Example of an output that includes array, table, and single value extraction:
{
"error": null,
"response": {
"employees": [
"Smith",
"Johnson",
"Doe"
],
"income_table": {
"income": ["$120 678","$130 123","$150 998"],
"month": ["February", "March", "April"]
},
"title": "Financial report"
}
}
访问控制要求¶
Users must use a role that has been granted the SNOWFLAKE.CORTEX_USER database role. For information about granting this privilege, see Cortex LLM privileges.
使用说明¶
You can't use both
textandfileparameters simultaneously in the same function call.You can either ask questions in natural language or describe information to be extracted (such as city, street, ZIP code); for example:
['address': 'City, street, ZIP', 'name': 'First and last name']The following languages are supported:
阿拉伯语
Bengali
缅甸语
Cebuano
中文
捷克语
荷兰语
英语
法语
德语
希伯来语
印地语
印尼语
意大利语
日语
高棉语
韩语
老挝语
马来语
波斯语
波兰语
葡萄牙语
俄语
西班牙语
Tagalog
泰语
土耳其语
乌尔都语
越南语
文档的长度不得超过 125 页。
In a single AI_EXTRACT call, you can ask a maximum of 100 questions for entity extraction, and a maximum of 10 questions for table extraction.
A table extraction question is equal to 10 entity extraction questions.
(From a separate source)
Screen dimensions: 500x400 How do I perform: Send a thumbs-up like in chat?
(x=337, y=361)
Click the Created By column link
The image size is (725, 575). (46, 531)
For example, you can ask 4 table extraction questions and 60 entity extraction questions in a single AI_EXTRACT call.
The maximum output length for entity extraction is 512 tokens per question. For table extraction, the model returns answers that are a maximum of 4096 tokens.
Client-side encrypted stages are not supported.
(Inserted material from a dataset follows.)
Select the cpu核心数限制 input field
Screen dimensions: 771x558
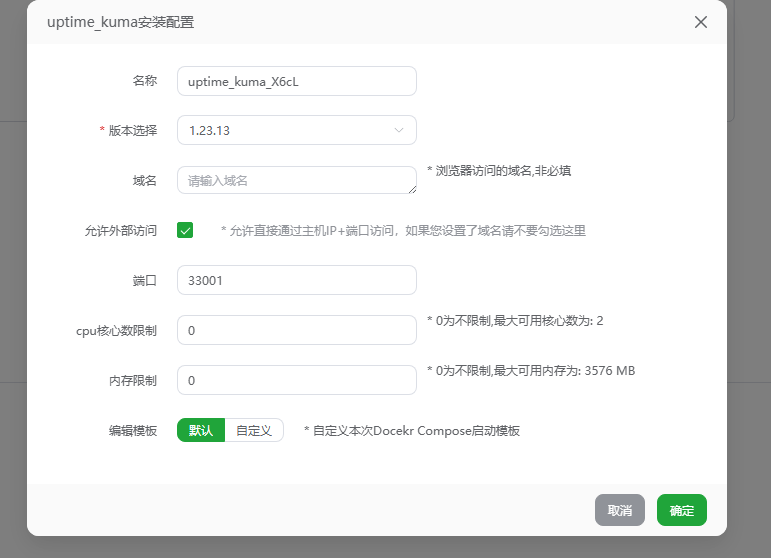point(296,330)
Confidence scores are not supported.
示例¶
Extraction from an input string¶
The following example extracts information from the input text:
SELECT AI_EXTRACT( text => 'John Smith lives in San Francisco and works for Snowflake', responseFormat => {'name': 'What is the first name of the employee?', 'city': 'What is the address of the employee?'} );
The following example extracts and parses information from the input text:
SELECT AI_EXTRACT( text => 'John Smith lives in San Francisco and works for Snowflake', responseFormat => PARSE_JSON('{"name": "What is the first name of the employee?", "address": "What is the address of the employee?"}') );
Extraction from a file¶
The following example extracts information from the
document.pdffile:SELECT AI_EXTRACT( file => TO_FILE('@db.schema.files','document.pdf'), responseFormat => [['name', 'What is the first name of the employee?'], ['city', 'Where does the employee live?']] );
The following example extracts information from all files in a directory on a stage:
备注
Ensure that the directory table is enabled. For more information, see 管理目录表.
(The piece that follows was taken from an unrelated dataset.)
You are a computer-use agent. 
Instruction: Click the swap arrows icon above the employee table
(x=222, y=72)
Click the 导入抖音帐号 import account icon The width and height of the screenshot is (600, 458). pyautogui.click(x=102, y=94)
SELECT AI_EXTRACT( file => TO_FILE('@db.schema.files', relative_path), responseFormat => [ 'What is this document?', 'How would you classify this document?' ] ) FROM DIRECTORY (@db.schema.files);
The following example extracts the
titlevalue from thereport.pdffile:SELECT AI_EXTRACT( file => TO_FILE('@db.schema.files', 'report.pdf'), responseFormat => { 'schema': { 'type': 'object', 'properties': { 'title': { 'description': 'What is the title of document?', 'type': 'string' } } } } );
The following example extracts the
employeesarray from thereport.pdffile:SELECT AI_EXTRACT( file => TO_FILE('@db.schema.files', 'report.pdf'), responseFormat => { 'schema': { 'type': 'object', 'properties': { 'employees': { 'description': 'What are the surnames of employees?', 'type': 'array' } } } } );
The following example extracts the
income_tabletable from thereport.pdffile:SELECT AI_EXTRACT( file => TO_FILE('@db.schema.files', 'report.pdf'), responseFormat => { 'schema': { 'type': 'object', 'properties': { 'income_table': { 'description': 'Income for FY2026Q2', 'type': 'object', 'properties': { 'month': { 'type': 'array' }, 'income': { 'type': 'array' } } } } } } );
The following example extracts table (
income_table), single value (title), and array (employees) from thereport.pdffile:SELECT AI_EXTRACT( file => TO_FILE('@db.schema.files', 'report.pdf'), responseFormat => { 'schema': { 'type': 'object', 'properties': { 'income_table': { 'description': 'Income for FY2026Q2', 'type': 'object', 'properties': { 'month': { 'type': 'array' }, 'income': { 'type': 'array' } } }, 'title': { 'description': 'What is the title of document?', 'type': 'string' }, 'employees': { 'description': 'What are the surnames of employees?', 'type': 'array' } } } } );
Regional availability¶
法律声明¶
有关法律声明,请参阅 Snowflake AI 和 ML。